Copy out exactly the lines below that run from the one holding "How do I perform: Click the duplicate" to the one holding "2468x1246 pixels.", keeping both of those lines and no others.

- Provided data -
>>>>>
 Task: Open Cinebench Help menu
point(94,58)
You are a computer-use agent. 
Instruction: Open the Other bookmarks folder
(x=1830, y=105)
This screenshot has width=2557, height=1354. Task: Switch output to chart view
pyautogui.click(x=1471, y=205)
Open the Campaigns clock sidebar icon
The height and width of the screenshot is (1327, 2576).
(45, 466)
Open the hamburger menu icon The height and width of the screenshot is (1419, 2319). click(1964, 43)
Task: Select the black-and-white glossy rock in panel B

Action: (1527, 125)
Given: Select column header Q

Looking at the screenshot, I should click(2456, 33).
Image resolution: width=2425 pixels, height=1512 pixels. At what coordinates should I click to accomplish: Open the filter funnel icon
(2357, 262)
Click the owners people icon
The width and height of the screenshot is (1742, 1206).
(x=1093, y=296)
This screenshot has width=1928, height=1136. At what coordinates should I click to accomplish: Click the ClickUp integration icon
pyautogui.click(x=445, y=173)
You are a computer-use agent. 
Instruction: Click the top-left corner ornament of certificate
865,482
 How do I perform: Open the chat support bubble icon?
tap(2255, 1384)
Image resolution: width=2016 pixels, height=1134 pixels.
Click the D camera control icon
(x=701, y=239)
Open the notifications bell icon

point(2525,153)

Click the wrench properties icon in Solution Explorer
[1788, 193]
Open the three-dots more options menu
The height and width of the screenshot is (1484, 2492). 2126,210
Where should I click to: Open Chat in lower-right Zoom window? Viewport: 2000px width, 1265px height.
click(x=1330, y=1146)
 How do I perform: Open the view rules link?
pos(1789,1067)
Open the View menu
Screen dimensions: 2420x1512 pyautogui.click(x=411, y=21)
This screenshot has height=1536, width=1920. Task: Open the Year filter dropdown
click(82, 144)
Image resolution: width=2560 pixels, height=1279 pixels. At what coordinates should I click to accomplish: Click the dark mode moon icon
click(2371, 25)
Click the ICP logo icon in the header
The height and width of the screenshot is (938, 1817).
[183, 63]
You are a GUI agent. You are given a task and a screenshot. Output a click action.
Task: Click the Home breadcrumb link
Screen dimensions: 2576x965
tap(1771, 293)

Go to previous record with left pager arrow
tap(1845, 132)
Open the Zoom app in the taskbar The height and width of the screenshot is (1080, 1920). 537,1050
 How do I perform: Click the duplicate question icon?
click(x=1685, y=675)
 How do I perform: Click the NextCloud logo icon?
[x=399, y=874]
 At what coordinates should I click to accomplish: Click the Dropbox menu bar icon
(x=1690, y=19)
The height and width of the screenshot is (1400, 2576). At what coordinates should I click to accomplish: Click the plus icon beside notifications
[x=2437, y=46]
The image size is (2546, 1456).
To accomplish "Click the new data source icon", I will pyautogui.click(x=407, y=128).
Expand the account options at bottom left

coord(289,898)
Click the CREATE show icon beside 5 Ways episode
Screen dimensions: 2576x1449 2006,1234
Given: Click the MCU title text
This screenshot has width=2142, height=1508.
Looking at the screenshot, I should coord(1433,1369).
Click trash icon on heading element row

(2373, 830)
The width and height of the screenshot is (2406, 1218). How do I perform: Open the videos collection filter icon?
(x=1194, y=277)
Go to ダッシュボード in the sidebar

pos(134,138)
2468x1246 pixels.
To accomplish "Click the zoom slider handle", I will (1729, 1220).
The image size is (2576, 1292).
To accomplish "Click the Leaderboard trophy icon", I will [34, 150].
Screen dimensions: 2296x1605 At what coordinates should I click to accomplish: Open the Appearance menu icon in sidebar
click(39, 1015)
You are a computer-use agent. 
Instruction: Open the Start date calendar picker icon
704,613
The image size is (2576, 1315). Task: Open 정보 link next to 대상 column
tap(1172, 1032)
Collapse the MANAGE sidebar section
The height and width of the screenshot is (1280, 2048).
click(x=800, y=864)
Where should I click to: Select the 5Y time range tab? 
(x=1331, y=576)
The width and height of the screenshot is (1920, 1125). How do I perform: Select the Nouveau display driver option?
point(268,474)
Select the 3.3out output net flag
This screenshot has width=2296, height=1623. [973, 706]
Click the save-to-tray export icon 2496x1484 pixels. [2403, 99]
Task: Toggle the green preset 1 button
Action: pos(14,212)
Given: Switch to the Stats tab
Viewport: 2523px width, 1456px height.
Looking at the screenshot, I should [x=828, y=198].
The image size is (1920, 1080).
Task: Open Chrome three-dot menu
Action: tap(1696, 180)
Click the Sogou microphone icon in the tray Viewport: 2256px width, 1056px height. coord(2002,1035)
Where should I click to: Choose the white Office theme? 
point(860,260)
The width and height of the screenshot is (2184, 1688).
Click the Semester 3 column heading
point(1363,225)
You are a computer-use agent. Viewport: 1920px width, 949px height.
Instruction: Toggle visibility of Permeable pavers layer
<<<<<
- Reply -
 How do I perform: Click the duplicate question icon?
click(x=1685, y=675)
 How do I perform: Click the NextCloud logo icon?
[x=399, y=874]
 At what coordinates should I click to accomplish: Click the Dropbox menu bar icon
(x=1690, y=19)
The height and width of the screenshot is (1400, 2576). At what coordinates should I click to accomplish: Click the plus icon beside notifications
[x=2437, y=46]
The image size is (2546, 1456).
To accomplish "Click the new data source icon", I will pyautogui.click(x=407, y=128).
Expand the account options at bottom left

coord(289,898)
Click the CREATE show icon beside 5 Ways episode
Screen dimensions: 2576x1449 2006,1234
Given: Click the MCU title text
This screenshot has width=2142, height=1508.
Looking at the screenshot, I should coord(1433,1369).
Click trash icon on heading element row

(2373, 830)
The width and height of the screenshot is (2406, 1218). How do I perform: Open the videos collection filter icon?
(x=1194, y=277)
Go to ダッシュボード in the sidebar

pos(134,138)
2468x1246 pixels.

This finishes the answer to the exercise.